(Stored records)
= = =

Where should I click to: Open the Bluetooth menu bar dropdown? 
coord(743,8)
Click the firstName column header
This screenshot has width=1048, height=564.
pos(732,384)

= = =

> Problem details
Could you output every entry above exactly as it stands?

> Response
Where should I click to: Open the Bluetooth menu bar dropdown? 
coord(743,8)
Click the firstName column header
This screenshot has width=1048, height=564.
pos(732,384)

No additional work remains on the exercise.